:: Given information

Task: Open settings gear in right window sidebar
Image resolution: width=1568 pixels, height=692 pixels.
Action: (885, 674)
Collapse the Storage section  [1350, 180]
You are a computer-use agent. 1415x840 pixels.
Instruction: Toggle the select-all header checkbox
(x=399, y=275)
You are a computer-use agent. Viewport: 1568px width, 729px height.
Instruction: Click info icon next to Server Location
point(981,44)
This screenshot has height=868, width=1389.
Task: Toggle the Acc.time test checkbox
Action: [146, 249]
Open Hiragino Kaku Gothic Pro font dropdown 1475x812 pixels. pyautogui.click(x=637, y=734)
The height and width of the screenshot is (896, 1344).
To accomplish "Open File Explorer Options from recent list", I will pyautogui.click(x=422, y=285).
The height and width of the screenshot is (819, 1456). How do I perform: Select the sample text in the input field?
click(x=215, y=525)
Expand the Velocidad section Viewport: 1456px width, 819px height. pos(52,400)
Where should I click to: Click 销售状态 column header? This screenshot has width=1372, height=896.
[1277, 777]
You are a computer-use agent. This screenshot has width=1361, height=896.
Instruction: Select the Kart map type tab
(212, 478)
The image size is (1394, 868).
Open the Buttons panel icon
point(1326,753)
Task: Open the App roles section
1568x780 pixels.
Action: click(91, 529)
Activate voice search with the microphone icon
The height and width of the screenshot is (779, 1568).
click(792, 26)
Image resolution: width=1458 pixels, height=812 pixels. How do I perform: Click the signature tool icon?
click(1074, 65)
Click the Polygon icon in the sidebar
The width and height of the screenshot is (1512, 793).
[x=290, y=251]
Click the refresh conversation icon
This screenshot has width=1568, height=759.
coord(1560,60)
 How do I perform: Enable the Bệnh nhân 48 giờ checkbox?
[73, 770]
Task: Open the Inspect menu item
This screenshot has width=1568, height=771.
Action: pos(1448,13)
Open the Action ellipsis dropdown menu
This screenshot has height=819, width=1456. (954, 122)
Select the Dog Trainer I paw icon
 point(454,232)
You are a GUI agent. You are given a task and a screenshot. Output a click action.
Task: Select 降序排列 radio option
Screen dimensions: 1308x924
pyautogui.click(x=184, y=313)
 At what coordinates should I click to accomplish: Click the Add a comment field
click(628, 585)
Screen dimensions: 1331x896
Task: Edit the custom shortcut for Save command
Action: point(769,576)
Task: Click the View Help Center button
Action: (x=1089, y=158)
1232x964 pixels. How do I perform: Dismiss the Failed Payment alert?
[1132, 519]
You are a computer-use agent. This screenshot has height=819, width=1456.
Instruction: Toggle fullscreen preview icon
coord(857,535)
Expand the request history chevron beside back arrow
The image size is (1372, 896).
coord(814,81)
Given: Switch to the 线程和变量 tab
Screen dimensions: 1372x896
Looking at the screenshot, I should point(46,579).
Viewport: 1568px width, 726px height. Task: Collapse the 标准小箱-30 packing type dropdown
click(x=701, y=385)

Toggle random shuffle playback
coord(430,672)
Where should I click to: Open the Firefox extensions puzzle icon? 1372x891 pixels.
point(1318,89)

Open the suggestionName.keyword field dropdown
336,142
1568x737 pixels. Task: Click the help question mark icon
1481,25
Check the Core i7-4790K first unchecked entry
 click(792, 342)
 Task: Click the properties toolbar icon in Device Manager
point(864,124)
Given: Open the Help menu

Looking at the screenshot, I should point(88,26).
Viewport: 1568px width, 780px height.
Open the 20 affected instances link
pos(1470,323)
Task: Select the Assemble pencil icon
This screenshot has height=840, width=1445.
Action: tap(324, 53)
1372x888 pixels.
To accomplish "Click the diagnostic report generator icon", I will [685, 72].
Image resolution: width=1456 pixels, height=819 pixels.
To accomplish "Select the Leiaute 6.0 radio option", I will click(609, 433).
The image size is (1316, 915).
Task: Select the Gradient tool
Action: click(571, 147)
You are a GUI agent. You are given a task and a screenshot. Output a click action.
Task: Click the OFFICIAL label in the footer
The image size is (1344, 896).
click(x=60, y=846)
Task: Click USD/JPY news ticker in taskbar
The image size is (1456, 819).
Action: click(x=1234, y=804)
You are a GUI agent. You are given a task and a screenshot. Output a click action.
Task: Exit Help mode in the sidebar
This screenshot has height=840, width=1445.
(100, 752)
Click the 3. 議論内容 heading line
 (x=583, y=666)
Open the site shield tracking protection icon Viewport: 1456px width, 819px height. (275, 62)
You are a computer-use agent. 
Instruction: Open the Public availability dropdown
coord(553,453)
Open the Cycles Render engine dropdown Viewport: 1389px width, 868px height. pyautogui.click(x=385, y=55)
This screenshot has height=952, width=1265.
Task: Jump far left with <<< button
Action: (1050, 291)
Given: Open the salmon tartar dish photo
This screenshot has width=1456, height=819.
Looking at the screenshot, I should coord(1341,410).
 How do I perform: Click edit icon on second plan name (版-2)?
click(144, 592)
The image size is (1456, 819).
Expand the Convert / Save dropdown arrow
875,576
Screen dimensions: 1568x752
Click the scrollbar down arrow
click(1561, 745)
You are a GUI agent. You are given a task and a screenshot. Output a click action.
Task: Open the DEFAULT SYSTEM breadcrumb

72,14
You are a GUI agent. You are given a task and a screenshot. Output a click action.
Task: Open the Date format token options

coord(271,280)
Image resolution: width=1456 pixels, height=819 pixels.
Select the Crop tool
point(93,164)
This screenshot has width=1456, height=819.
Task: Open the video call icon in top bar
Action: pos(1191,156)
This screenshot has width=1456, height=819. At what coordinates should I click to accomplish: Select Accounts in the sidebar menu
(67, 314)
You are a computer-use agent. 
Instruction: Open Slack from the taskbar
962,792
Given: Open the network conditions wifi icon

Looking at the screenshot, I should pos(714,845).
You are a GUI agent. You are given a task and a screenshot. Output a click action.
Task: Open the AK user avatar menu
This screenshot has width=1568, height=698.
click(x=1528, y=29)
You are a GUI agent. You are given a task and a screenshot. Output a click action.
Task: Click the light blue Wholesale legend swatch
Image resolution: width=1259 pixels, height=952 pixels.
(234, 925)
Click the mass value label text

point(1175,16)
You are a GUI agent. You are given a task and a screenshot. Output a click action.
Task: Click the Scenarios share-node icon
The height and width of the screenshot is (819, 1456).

::::

#### Prompt
All the records, from start to finish, are to be repeated exactly.

#### Result
Task: Open settings gear in right window sidebar
Image resolution: width=1568 pixels, height=692 pixels.
Action: (885, 674)
Collapse the Storage section  [1350, 180]
You are a computer-use agent. 1415x840 pixels.
Instruction: Toggle the select-all header checkbox
(x=399, y=275)
You are a computer-use agent. Viewport: 1568px width, 729px height.
Instruction: Click info icon next to Server Location
point(981,44)
This screenshot has height=868, width=1389.
Task: Toggle the Acc.time test checkbox
Action: [146, 249]
Open Hiragino Kaku Gothic Pro font dropdown 1475x812 pixels. pyautogui.click(x=637, y=734)
The height and width of the screenshot is (896, 1344).
To accomplish "Open File Explorer Options from recent list", I will pyautogui.click(x=422, y=285).
The height and width of the screenshot is (819, 1456). How do I perform: Select the sample text in the input field?
click(x=215, y=525)
Expand the Velocidad section Viewport: 1456px width, 819px height. pos(52,400)
Where should I click to: Click 销售状态 column header? This screenshot has width=1372, height=896.
[1277, 777]
You are a computer-use agent. This screenshot has width=1361, height=896.
Instruction: Select the Kart map type tab
(212, 478)
The image size is (1394, 868).
Open the Buttons panel icon
point(1326,753)
Task: Open the App roles section
1568x780 pixels.
Action: click(91, 529)
Activate voice search with the microphone icon
The height and width of the screenshot is (779, 1568).
click(792, 26)
Image resolution: width=1458 pixels, height=812 pixels. How do I perform: Click the signature tool icon?
click(1074, 65)
Click the Polygon icon in the sidebar
The width and height of the screenshot is (1512, 793).
[x=290, y=251]
Click the refresh conversation icon
This screenshot has width=1568, height=759.
coord(1560,60)
 How do I perform: Enable the Bệnh nhân 48 giờ checkbox?
[73, 770]
Task: Open the Inspect menu item
This screenshot has width=1568, height=771.
Action: pos(1448,13)
Open the Action ellipsis dropdown menu
This screenshot has height=819, width=1456. (954, 122)
Select the Dog Trainer I paw icon
 point(454,232)
You are a GUI agent. You are given a task and a screenshot. Output a click action.
Task: Select 降序排列 radio option
Screen dimensions: 1308x924
pyautogui.click(x=184, y=313)
 At what coordinates should I click to accomplish: Click the Add a comment field
click(628, 585)
Screen dimensions: 1331x896
Task: Edit the custom shortcut for Save command
Action: point(769,576)
Task: Click the View Help Center button
Action: (x=1089, y=158)
1232x964 pixels. How do I perform: Dismiss the Failed Payment alert?
[1132, 519]
You are a computer-use agent. This screenshot has height=819, width=1456.
Instruction: Toggle fullscreen preview icon
coord(857,535)
Expand the request history chevron beside back arrow
The image size is (1372, 896).
coord(814,81)
Given: Switch to the 线程和变量 tab
Screen dimensions: 1372x896
Looking at the screenshot, I should point(46,579).
Viewport: 1568px width, 726px height. Task: Collapse the 标准小箱-30 packing type dropdown
click(x=701, y=385)

Toggle random shuffle playback
coord(430,672)
Where should I click to: Open the Firefox extensions puzzle icon? 1372x891 pixels.
point(1318,89)

Open the suggestionName.keyword field dropdown
336,142
1568x737 pixels. Task: Click the help question mark icon
1481,25
Check the Core i7-4790K first unchecked entry
 click(792, 342)
 Task: Click the properties toolbar icon in Device Manager
point(864,124)
Given: Open the Help menu

Looking at the screenshot, I should point(88,26).
Viewport: 1568px width, 780px height.
Open the 20 affected instances link
pos(1470,323)
Task: Select the Assemble pencil icon
This screenshot has height=840, width=1445.
Action: tap(324, 53)
1372x888 pixels.
To accomplish "Click the diagnostic report generator icon", I will [685, 72].
Image resolution: width=1456 pixels, height=819 pixels.
To accomplish "Select the Leiaute 6.0 radio option", I will click(609, 433).
The image size is (1316, 915).
Task: Select the Gradient tool
Action: click(571, 147)
You are a GUI agent. You are given a task and a screenshot. Output a click action.
Task: Click the OFFICIAL label in the footer
The image size is (1344, 896).
click(x=60, y=846)
Task: Click USD/JPY news ticker in taskbar
The image size is (1456, 819).
Action: click(x=1234, y=804)
You are a GUI agent. You are given a task and a screenshot. Output a click action.
Task: Exit Help mode in the sidebar
This screenshot has height=840, width=1445.
(100, 752)
Click the 3. 議論内容 heading line
 (x=583, y=666)
Open the site shield tracking protection icon Viewport: 1456px width, 819px height. (275, 62)
You are a computer-use agent. 
Instruction: Open the Public availability dropdown
coord(553,453)
Open the Cycles Render engine dropdown Viewport: 1389px width, 868px height. pyautogui.click(x=385, y=55)
This screenshot has height=952, width=1265.
Task: Jump far left with <<< button
Action: (1050, 291)
Given: Open the salmon tartar dish photo
This screenshot has width=1456, height=819.
Looking at the screenshot, I should coord(1341,410).
 How do I perform: Click edit icon on second plan name (版-2)?
click(144, 592)
The image size is (1456, 819).
Expand the Convert / Save dropdown arrow
875,576
Screen dimensions: 1568x752
Click the scrollbar down arrow
click(1561, 745)
You are a GUI agent. You are given a task and a screenshot. Output a click action.
Task: Open the DEFAULT SYSTEM breadcrumb

72,14
You are a GUI agent. You are given a task and a screenshot. Output a click action.
Task: Open the Date format token options

coord(271,280)
Image resolution: width=1456 pixels, height=819 pixels.
Select the Crop tool
point(93,164)
This screenshot has width=1456, height=819.
Task: Open the video call icon in top bar
Action: pos(1191,156)
This screenshot has width=1456, height=819. At what coordinates should I click to accomplish: Select Accounts in the sidebar menu
(67, 314)
You are a computer-use agent. 
Instruction: Open Slack from the taskbar
962,792
Given: Open the network conditions wifi icon

Looking at the screenshot, I should pos(714,845).
You are a GUI agent. You are given a task and a screenshot. Output a click action.
Task: Open the AK user avatar menu
This screenshot has width=1568, height=698.
click(x=1528, y=29)
You are a GUI agent. You are given a task and a screenshot. Output a click action.
Task: Click the light blue Wholesale legend swatch
Image resolution: width=1259 pixels, height=952 pixels.
(234, 925)
Click the mass value label text

point(1175,16)
You are a GUI agent. You are given a task and a screenshot. Output a click action.
Task: Click the Scenarios share-node icon
The height and width of the screenshot is (819, 1456).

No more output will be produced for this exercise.